Bahkan pejabat militer pun membelot. Ia mengatakan, Ahad, Mayjen Suleiman Mahmoud, komandan wilayah Tobruk, melepas sepatunya dan memasuki masjid. Di dalam masjid ia member penghormatan kepada para martir revolusi dan mengatakan kepada orang-orang ia kini bersama mereka. Ratusan orang mengerumuninya dan menangis.
Mahmoud mengatakan ia turut bergabung dalam revolusi Gaddafi tahun 1969. Namun selama beberapa hari ini keluarganya meyakinkannya untuk melakukan perlawanan kepada pemerintah. Putrinya, yang bergelar doktor, menangis di telepon, menceritakan tentang ratusan orang yang terbunuh di kota kediamannya, Benghazi. Banyak di antaranya para remaja, dan beberapa anak-anak tetangga.

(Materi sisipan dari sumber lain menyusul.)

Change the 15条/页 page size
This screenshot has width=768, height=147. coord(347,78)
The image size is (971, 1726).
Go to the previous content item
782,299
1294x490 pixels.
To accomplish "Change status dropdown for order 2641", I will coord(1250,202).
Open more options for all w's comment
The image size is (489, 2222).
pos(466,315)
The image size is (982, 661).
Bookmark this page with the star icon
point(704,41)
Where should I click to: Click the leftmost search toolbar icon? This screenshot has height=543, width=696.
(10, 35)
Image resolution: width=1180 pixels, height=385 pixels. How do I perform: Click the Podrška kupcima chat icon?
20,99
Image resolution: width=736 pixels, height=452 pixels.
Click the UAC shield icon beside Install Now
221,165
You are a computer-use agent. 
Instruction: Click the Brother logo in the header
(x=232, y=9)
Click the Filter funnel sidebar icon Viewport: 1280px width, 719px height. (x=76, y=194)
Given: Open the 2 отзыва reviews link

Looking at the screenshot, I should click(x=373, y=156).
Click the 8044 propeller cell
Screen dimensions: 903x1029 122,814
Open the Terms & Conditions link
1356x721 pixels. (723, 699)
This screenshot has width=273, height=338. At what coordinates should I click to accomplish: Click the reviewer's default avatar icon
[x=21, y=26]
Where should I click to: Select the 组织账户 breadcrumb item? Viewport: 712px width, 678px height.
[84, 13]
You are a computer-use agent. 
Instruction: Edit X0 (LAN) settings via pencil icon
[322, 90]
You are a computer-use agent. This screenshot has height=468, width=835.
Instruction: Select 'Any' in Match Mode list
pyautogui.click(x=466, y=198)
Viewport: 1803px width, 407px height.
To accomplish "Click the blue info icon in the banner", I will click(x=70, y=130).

“Saya memutuskan untuk mundur dari tentara revolusioner dan bergabung dengan rakyat,” kata Mahmoud, masih mengenakan seragamnya, Selasa malam.
“Saya tak mengira seorang pejuang revolusi menantang raja dari rajanya Afrika,” katanya, merujuk pada gelar yang diberikan Gaddafi pada dirinya sendiri. “Revolusi kini meruntuhkan bangunan lama dan membangun sebuah dunia kebebasan, nilai-nilai luhur, kejujuran, dan perdamaian, dan cinta.”
Ia mengatakan AS dan kekuatan-kekuatan asing lainnya seharusnya tak menerapkan standar ganda kepada Libya karena minyaknya. Ia mengaku sadar bahwa pilihan untuk membelot ini berbahaya dan konsekuensinya nyawa jika revolusi ini gagal. “Mungkin berikutnya Anda datang ke Tolbruk, Anda menemukan kuburan saya,” katanya.
Beberapa figur oposisi masih terlalu takut untuk memberikan nama mereka kepada wartawan. Namun, di sebuah lobi hotel, Modeer, sang insinyur tadi, mengatakan dirinya bersedia berbicara melawan apa yang disebutnya atokrasi Gaddafi yang meremukkan pemerintahan.
“Di Tripoli, mereka menembaki orang-orang dengan darah dingin,” katanya, dengan air mata bercucuran di pipinya. “Kami tak punya pilihan lain. Kami memang atau mati.”
Modeer lalu menarik sepucuk pistol kecil dari sakunya. “Hanya ini yang saya punya. Enam peluru.”